HOW YOU CAN JOIN US:
• 2-D lens-based works must be or fold down to 8.5 x 11 inches (21.5 x 28 cm) or smaller. Each piece must include your name, snail mail address, email address, and personal website address. Limit one submission per member. The artwork is the mail; the mail is the artwork. Envelopes won't be opened. The way the piece arrives will be how it will be installed in the gallery.
• Once your work is created and includes your contact information, simply address it to Ersatz, SF Camerawork, 657 Mission Street, Suite 200, San Francisco, California 94105-4104 USA, add postage and drop it in the mail! NO PHONE CALLS, PLEASE.
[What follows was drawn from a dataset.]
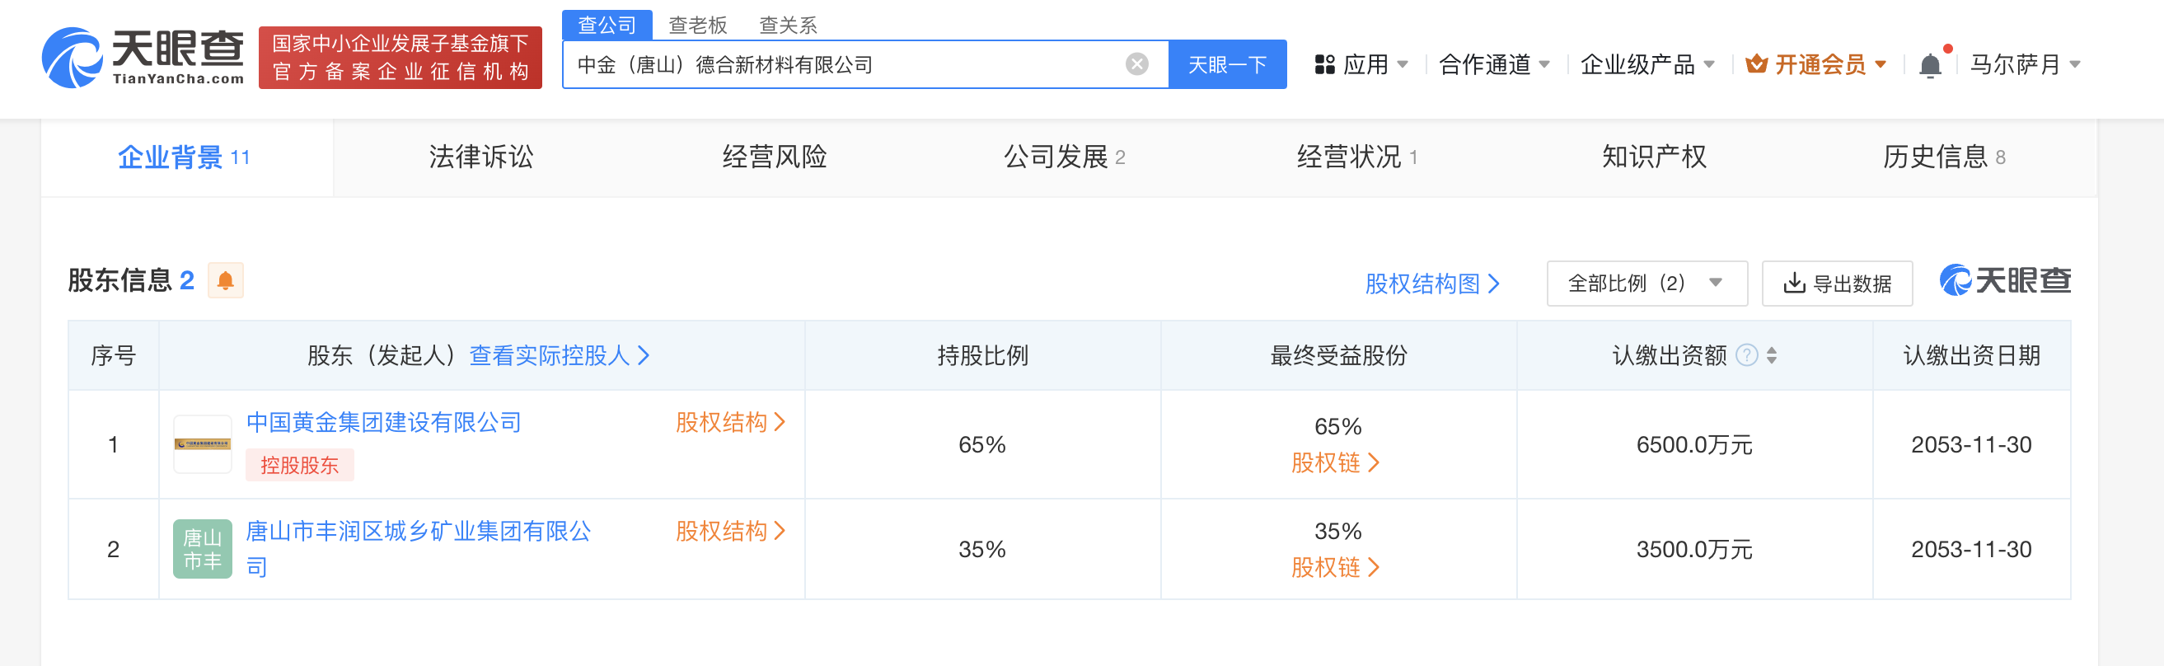
Task: Open the 马尔萨月 user account menu
Action: click(2025, 65)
*Lawrence Rinder is the Director of Berkeley Art Museum and Pacific Film Archive (BAM/PFA). Previously, he was the Dean of the College at the California College of the Arts in San Francisco. Rinder also served as the Anne and Joel Ehrenkranz Curator of Contemporary Art at the Whitney Museum of American Art where he organized exhibitions including the 2002 Whitney Biennial and Tim Hawkinson, which received the 2005 award for best monographic exhibition in a New York museum by the United States chapter of the International Association of Art Critics. Prior to the Whitney, Rinder was founding director of the CCA Wattis Institute for Contemporary Arts, in San Francisco, and served as Assistant Director and Curator for Twentieth-Century Art at the Berkeley Art Museum and Pacific Film Archive. He has writing has appeared in publications such as Flash Art, Artforum, The Village Voice, and Parkett, among others. His collection of essays, Art Life: Selected Writings, 1991-2005, was published by Gregory R. Miller and Company in 2006.

**Evelyne Jouanno is an independent art curator and critic based in Paris and San Francisco. In 2005 she conceived and founded the Emergency Biennale, an international traveling exhibition organized both in the war context of Chechnya and through a touring exhibition around the world: Paris (Palais de Tokyo), Brussels (Matrix Art Project), Bolzano (Museion), Milan (Isola Art Center), Riga (City Hall Exhibitions Center), Tallinn (Art Hall), Vancouver (Centre A), Puebla (Plataforma), the 10th Istanbul Biennial, San Francisco (Playspace at CCA / World Social Forum), Bialistok in Poland (Galeria Arsenal). Highlights as a curator also include Floating Territories (collaboration between Evens Foundation and the Arts Biennials of Istanbul, Athens and Venice 2007), Back to Zhong Guo (Guangzhou and Nanling, China, collaboration between Vitamin Creative Space, France Year in China and 2nd Guangzhou Triennial, 2005), Prosismic - a young generation of French artists (Espace Paul Ricard, Paris, 2004), Paris pour Escale (Musée d’Art Moderne de la Ville de Paris, 2002). She has written for Flash Art International, Third Text, Atlantica, Make, and Archives de la Critique d’Art, among others.